Magang Nasional, BLT, dan Stimulus Ekonomi, Solusi Cepat yang Menyesatkan Arah
Oleh : Umma Almyra
Pemerintah kembali menggulirkan program bantuan sosial dan pelatihan kerja dalam paket quick wins ekonomi. Dua di antaranya yang paling disorot adalah Bantuan Langsung Tunai Sementara (BLTS) senilai Rp30 triliun untuk lebih dari 35 juta keluarga penerima manfaat, serta Program Magang Nasional yang menargetkan 100 ribu lulusan baru pada Oktober dan November 2025.
Langkah ini diklaim sebagai bagian dari strategi percepatan pemulihan ekonomi dan pengurangan pengangguran. Namun, di balik angka dan jargon “percepatan” itu, tersimpan pertanyaan mendasar: apakah kebijakan seperti ini benar-benar menyentuh akar persoalan ekonomi bangsa? Atau hanya sekadar tambalan jangka pendek yang membuat rakyat terus bergantung pada bantuan?
Bantuan yang Memadamkan Api, Bukan Mencegah Kebakaran
Tak dapat dipungkiri, BLT memberi napas tambahan bagi jutaan keluarga miskin. Uang ratusan ribu rupiah yang cair setiap bulan memang bisa membantu menutup kebutuhan harian. Namun efeknya bersifat sementara—seperti menyalakan korek di tengah kegelapan panjang. Setelah bantuan selesai, mereka kembali pada situasi yang sama: pengangguran, harga yang naik, dan biaya hidup yang tak kunjung turun.
Begitu pula Program Magang Nasional. Kuota 100 ribu peserta mungkin terdengar besar, tapi bila dibandingkan dengan jutaan pengangguran dan tiga juta lulusan baru tiap tahun, jumlah itu ibarat setitik air di samudra. Magang pun hanya bersifat temporer, belum tentu berujung pada pekerjaan tetap, apalagi kesejahteraan yang berkelanjutan.
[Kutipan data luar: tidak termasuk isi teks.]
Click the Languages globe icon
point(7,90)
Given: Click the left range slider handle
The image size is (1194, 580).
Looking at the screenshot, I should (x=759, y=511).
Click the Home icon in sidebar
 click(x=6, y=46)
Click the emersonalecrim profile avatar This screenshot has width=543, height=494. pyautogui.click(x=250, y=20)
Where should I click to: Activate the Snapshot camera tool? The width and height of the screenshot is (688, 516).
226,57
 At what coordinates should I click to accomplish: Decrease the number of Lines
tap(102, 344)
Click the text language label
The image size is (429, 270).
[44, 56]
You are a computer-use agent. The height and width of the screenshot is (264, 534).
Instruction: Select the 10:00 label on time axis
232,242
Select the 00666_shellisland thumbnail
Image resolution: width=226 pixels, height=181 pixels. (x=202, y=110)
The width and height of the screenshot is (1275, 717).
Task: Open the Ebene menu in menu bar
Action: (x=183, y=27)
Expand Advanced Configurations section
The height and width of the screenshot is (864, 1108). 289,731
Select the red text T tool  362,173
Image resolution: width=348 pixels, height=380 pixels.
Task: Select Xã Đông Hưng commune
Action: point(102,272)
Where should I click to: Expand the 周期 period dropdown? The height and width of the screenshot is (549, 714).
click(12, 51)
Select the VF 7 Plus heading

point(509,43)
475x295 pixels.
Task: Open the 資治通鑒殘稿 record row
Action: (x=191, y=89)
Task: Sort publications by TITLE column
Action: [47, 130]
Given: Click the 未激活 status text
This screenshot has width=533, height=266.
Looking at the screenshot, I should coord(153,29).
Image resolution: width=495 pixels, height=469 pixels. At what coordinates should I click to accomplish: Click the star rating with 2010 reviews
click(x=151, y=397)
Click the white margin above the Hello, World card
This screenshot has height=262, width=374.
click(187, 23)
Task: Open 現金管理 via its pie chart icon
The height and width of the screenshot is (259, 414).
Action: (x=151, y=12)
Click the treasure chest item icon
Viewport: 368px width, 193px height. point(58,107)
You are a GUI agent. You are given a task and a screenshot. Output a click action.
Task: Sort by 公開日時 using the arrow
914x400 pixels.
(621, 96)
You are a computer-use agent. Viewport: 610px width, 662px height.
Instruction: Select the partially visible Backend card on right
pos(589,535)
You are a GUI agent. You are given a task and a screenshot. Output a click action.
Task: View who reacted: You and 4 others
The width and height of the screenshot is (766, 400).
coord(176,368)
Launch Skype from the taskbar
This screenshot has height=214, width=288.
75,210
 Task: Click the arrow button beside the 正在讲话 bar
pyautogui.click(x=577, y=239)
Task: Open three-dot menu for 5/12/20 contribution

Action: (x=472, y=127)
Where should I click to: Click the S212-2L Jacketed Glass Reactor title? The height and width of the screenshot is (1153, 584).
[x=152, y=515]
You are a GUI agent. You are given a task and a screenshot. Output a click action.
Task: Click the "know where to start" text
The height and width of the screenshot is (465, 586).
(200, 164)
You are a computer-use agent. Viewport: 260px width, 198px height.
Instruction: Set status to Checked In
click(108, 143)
Kedua program ini tampak seperti upaya menenangkan gejolak sosial ketimbang menuntaskan persoalan struktural. Akar masalahnya tetap sama: sistem ekonomi yang timpang dan berpola kapitalistik, di mana kekayaan terpusat pada segelintir pihak, sementara rakyat kecil hanya kebagian “serpihan kesejahteraan”.
Islam: Negara Sebagai Pelayan, Bukan Sekadar Fasilitator
Dalam pandangan Islam, negara bukan sekadar pengelola anggaran atau fasilitator ekonomi pasar. Negara adalah pelayan rakyat (khadim al-ummah), yang bertanggung jawab langsung atas pemenuhan kebutuhan dasar setiap individu—pangan, sandang, papan, kesehatan, pendidikan, dan keamanan. Rasulullah ﷺ menegaskan:
“Imam (pemimpin) adalah pengurus rakyat, dan ia akan dimintai pertanggungjawaban atas rakyat yang diurusnya.”
(HR. al-Bukhari dan Muslim)
Dengan paradigma ini, kebijakan seperti BLT dan magang sebenarnya tidak salah, namun terlalu sempit bila dianggap solusi utama. Islam mengajarkan bahwa kemiskinan tidak akan hilang tanpa perubahan sistemik dalam pengelolaan harta dan tanggung jawab negara terhadap rakyat.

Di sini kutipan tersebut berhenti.